- What to work on -
Give back all of the records, exactly and completely.

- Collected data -
+++

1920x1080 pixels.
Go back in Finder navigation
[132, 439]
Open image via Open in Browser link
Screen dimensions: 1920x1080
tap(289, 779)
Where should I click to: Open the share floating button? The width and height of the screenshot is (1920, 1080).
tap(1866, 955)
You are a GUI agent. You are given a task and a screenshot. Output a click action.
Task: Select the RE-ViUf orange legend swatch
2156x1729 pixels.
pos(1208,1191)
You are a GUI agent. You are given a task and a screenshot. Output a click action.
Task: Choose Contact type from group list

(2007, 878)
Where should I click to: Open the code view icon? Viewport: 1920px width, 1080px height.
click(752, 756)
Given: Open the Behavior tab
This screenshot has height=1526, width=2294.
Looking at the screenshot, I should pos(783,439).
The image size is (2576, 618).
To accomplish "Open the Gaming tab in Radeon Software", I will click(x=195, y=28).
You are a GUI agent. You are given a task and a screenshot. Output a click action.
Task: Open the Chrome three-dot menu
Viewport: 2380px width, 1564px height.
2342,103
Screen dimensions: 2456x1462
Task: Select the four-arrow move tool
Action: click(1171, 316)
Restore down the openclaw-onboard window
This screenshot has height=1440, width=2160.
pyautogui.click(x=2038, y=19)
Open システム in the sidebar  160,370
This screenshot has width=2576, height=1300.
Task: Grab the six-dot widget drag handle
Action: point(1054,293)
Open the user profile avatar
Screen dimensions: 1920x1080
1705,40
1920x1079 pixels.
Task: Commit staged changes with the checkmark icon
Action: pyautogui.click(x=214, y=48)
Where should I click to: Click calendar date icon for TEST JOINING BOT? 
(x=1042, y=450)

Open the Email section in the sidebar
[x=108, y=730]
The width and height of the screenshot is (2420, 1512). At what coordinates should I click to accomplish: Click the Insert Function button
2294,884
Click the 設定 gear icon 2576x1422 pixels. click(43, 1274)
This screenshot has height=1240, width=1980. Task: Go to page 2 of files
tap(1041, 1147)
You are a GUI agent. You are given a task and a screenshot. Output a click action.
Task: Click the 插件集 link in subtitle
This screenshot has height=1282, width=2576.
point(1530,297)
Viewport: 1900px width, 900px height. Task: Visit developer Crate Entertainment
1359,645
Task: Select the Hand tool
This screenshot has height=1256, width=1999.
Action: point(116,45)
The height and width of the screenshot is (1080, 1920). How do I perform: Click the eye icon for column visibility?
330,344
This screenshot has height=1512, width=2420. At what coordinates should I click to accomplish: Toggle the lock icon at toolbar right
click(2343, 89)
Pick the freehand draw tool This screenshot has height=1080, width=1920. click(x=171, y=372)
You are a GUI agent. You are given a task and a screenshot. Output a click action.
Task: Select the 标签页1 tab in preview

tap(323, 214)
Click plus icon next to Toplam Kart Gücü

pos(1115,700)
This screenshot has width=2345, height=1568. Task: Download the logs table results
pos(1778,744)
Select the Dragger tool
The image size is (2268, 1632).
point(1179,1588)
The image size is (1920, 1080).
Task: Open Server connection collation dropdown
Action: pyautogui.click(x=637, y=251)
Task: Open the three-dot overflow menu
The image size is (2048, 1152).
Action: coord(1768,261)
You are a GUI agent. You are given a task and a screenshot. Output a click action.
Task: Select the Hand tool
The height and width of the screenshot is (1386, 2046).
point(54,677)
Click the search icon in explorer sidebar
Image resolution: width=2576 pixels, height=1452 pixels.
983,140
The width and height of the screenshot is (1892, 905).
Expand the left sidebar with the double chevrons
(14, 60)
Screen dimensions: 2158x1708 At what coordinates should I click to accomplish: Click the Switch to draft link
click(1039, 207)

+++

- Your solution -
1920x1080 pixels.
Go back in Finder navigation
[132, 439]
Open image via Open in Browser link
Screen dimensions: 1920x1080
tap(289, 779)
Where should I click to: Open the share floating button? The width and height of the screenshot is (1920, 1080).
tap(1866, 955)
You are a GUI agent. You are given a task and a screenshot. Output a click action.
Task: Select the RE-ViUf orange legend swatch
2156x1729 pixels.
pos(1208,1191)
You are a GUI agent. You are given a task and a screenshot. Output a click action.
Task: Choose Contact type from group list

(2007, 878)
Where should I click to: Open the code view icon? Viewport: 1920px width, 1080px height.
click(752, 756)
Given: Open the Behavior tab
This screenshot has height=1526, width=2294.
Looking at the screenshot, I should pos(783,439).
The image size is (2576, 618).
To accomplish "Open the Gaming tab in Radeon Software", I will click(x=195, y=28).
You are a GUI agent. You are given a task and a screenshot. Output a click action.
Task: Open the Chrome three-dot menu
Viewport: 2380px width, 1564px height.
2342,103
Screen dimensions: 2456x1462
Task: Select the four-arrow move tool
Action: click(1171, 316)
Restore down the openclaw-onboard window
This screenshot has height=1440, width=2160.
pyautogui.click(x=2038, y=19)
Open システム in the sidebar  160,370
This screenshot has width=2576, height=1300.
Task: Grab the six-dot widget drag handle
Action: point(1054,293)
Open the user profile avatar
Screen dimensions: 1920x1080
1705,40
1920x1079 pixels.
Task: Commit staged changes with the checkmark icon
Action: pyautogui.click(x=214, y=48)
Where should I click to: Click calendar date icon for TEST JOINING BOT? 
(x=1042, y=450)

Open the Email section in the sidebar
[x=108, y=730]
The width and height of the screenshot is (2420, 1512). At what coordinates should I click to accomplish: Click the Insert Function button
2294,884
Click the 設定 gear icon 2576x1422 pixels. click(43, 1274)
This screenshot has height=1240, width=1980. Task: Go to page 2 of files
tap(1041, 1147)
You are a GUI agent. You are given a task and a screenshot. Output a click action.
Task: Click the 插件集 link in subtitle
This screenshot has height=1282, width=2576.
point(1530,297)
Viewport: 1900px width, 900px height. Task: Visit developer Crate Entertainment
1359,645
Task: Select the Hand tool
This screenshot has height=1256, width=1999.
Action: point(116,45)
The height and width of the screenshot is (1080, 1920). How do I perform: Click the eye icon for column visibility?
330,344
This screenshot has height=1512, width=2420. At what coordinates should I click to accomplish: Toggle the lock icon at toolbar right
click(2343, 89)
Pick the freehand draw tool This screenshot has height=1080, width=1920. click(x=171, y=372)
You are a GUI agent. You are given a task and a screenshot. Output a click action.
Task: Select the 标签页1 tab in preview

tap(323, 214)
Click plus icon next to Toplam Kart Gücü

pos(1115,700)
This screenshot has width=2345, height=1568. Task: Download the logs table results
pos(1778,744)
Select the Dragger tool
The image size is (2268, 1632).
point(1179,1588)
The image size is (1920, 1080).
Task: Open Server connection collation dropdown
Action: pyautogui.click(x=637, y=251)
Task: Open the three-dot overflow menu
The image size is (2048, 1152).
Action: coord(1768,261)
You are a GUI agent. You are given a task and a screenshot. Output a click action.
Task: Select the Hand tool
The height and width of the screenshot is (1386, 2046).
point(54,677)
Click the search icon in explorer sidebar
Image resolution: width=2576 pixels, height=1452 pixels.
983,140
The width and height of the screenshot is (1892, 905).
Expand the left sidebar with the double chevrons
(14, 60)
Screen dimensions: 2158x1708 At what coordinates should I click to accomplish: Click the Switch to draft link
click(1039, 207)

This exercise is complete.